Trade Model Lineを使うと注文や入出荷の内容に応じて追加で発生する費用や割引などを計算することができます。抽象的にいうとTrade Model Lineは入力された何かに応じて別の何かを出力する仕組みです。これを消費税の計算にも使うことができます。消費税の課税対象であることを表すカテゴリーの値をvat_taxableとして、base_contributionカテゴリーにvat_taxableが付いたAmountを入力値とするbase_applicationがvat_taxableのTrade Model Lineは入力されたAmountに税率を掛けて消費税額を計算します。カテゴリーというのはデータを分類するための印でERP5のコア機能の一つです。base_contributionは値を与える(contributeする)側、base_applicationは値を用いる(applyする)側と考えてください。下の図はこれを表したものです。

DeliveryとMovement

複雑なTrade Model Lineの例を挙げていく前にERP5の基本的なデータ構造について説明します。ERP5では注文書や出荷伝票、請求書などモノやお金の場所や所有権が移ることを意味するような文書を表すときにDeliveryとMovementというデータ構造を使います。ERP5は文書を中心に据えて考える文書指向のシステムです。コンピュータシステムですから本物の紙は実際には使わないかもしれませんが考え方としては紙の文書が表していた構造と同じデータ構造をコンピュータ上に構築するようになっています。

Deliveryとは紙を使っているときでいうところの伝票です。例えば注文書であれば注文者の名前を書く欄が一つ、注文先の名前を書く欄が一つ、そして表があって表の中には複数の行があり一つ一つの行には注文したい品名や数量を書くことができます。つまりDeliveryは紙の注文書のデジタル版です。

Movementとは紙を使っているときでいうところの伝票の中の表の一行のことです。明細ということもあるかもしれません。品名や数量、単価などを書くことができます。

まとめると、Deliveryは伝票の用紙で、Movementは伝票の中の表にある行(明細)一つ一つと同じということです。

Trade Model Lineを使って合計金額を出す

さて、DeliveryとMovementのことが分かったところでTrade Model Lineを使ってDeliveryに含まれるMovementの金額の合計を計算してみようと思います。
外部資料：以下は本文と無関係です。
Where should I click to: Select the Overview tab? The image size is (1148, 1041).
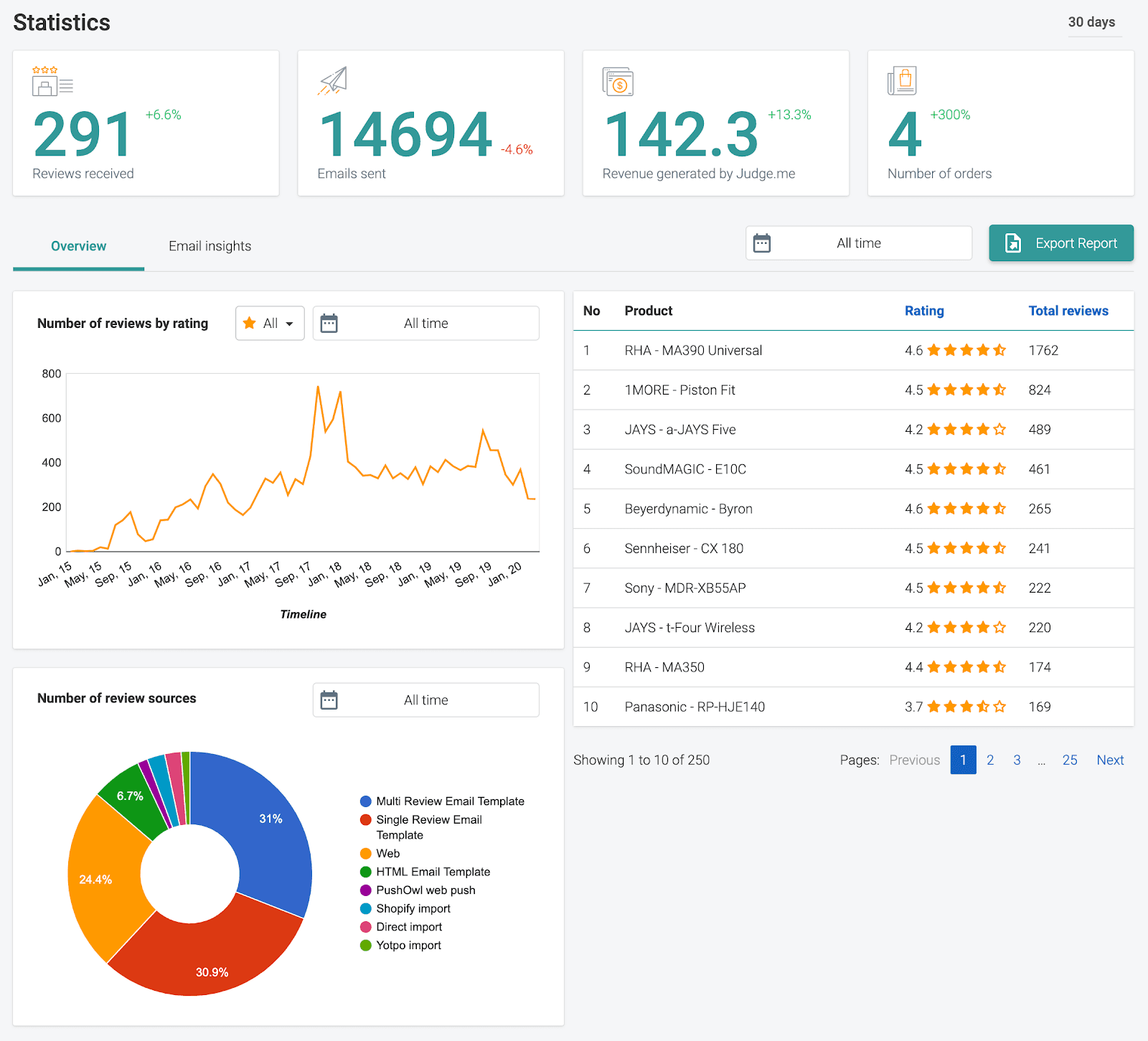pos(78,246)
つまり伝票の明細全ての合計金額ということです。ここではまだ税金などのことは考えません。Deliveryに含まれるMovementの金額の合計を出すには単にMovementを全て取得して金額を足せばいいだけなのでTrade Model Lineを使わないほうがよほど簡単なのですがここではTrade Model Lineを理解するための練習としてそれをやってみたいと思います。

まずTrade Model Lineを使うにはカテゴリーが必ず必要になりますのでここでは注文品を表すordered_itemというカテゴリーを使うこととします。全てのMovementのbase_contributionにordered_itemというカテゴリーの値を付けます。そうすることでここで登場するMovementは全て同じordered_itemという分類の仲間になります。

次にTrade Model Lineを作ります。ここで作るTrade Model Lineのbase_applicationにはordered_itemを付けます。こうすることでこのTrade Model Lineはordered_itemに分類されているAmountを入力として受け取って何かの計算をするものになります。MovementはAmountの一種です。さらにこのTrade Model Lineのbase_contributionにはtotal_price_of_ordered_itemsというカテゴリーを付けて出力されるAmountが合計金額であることをカテゴリーで明示的に表明します。そしてこのTrade Model LineのターゲットをDeliveryにします。Trade Model LineのターゲットにはDeliveryかMovementのどちらかを選ぶことになります。ターゲットがDeliveryであればTrade Model LineはDeliveryに対して一回適用され、その一回でそのDeliveryに格納されているMovementの全てが入力値かどうか試されることになります。もしターゲットがMovementであればTrade Model LineはMovementに対して一回適用されます。つまりDeliveryが格納するMovementの一つ一つに対して個別に適用されます。

ターゲットがDeliveryの場合には

TradeModelLine((amount1, amount2, amount3...))

ターゲットがMovementの場合には

TradeModelLine(amount1)
TradeModelLine(amount2)
TradeModelLine(amount3)
TradeModelLine(...)

のようになります。

Trade Model Lineのbase_applicationにordered_itemを付けてターゲットをDeliveryにしたので、このTrade Model Lineは全てのMovementを一度に受け取ることになりました。最後の設定としてTrade Model Lineの計算ルーチンを受け取ったAmountの全ての金額を合計するというものにします。これでTrade Model Lineを使って合計金額を出せるようになりました。下記の図をみてください。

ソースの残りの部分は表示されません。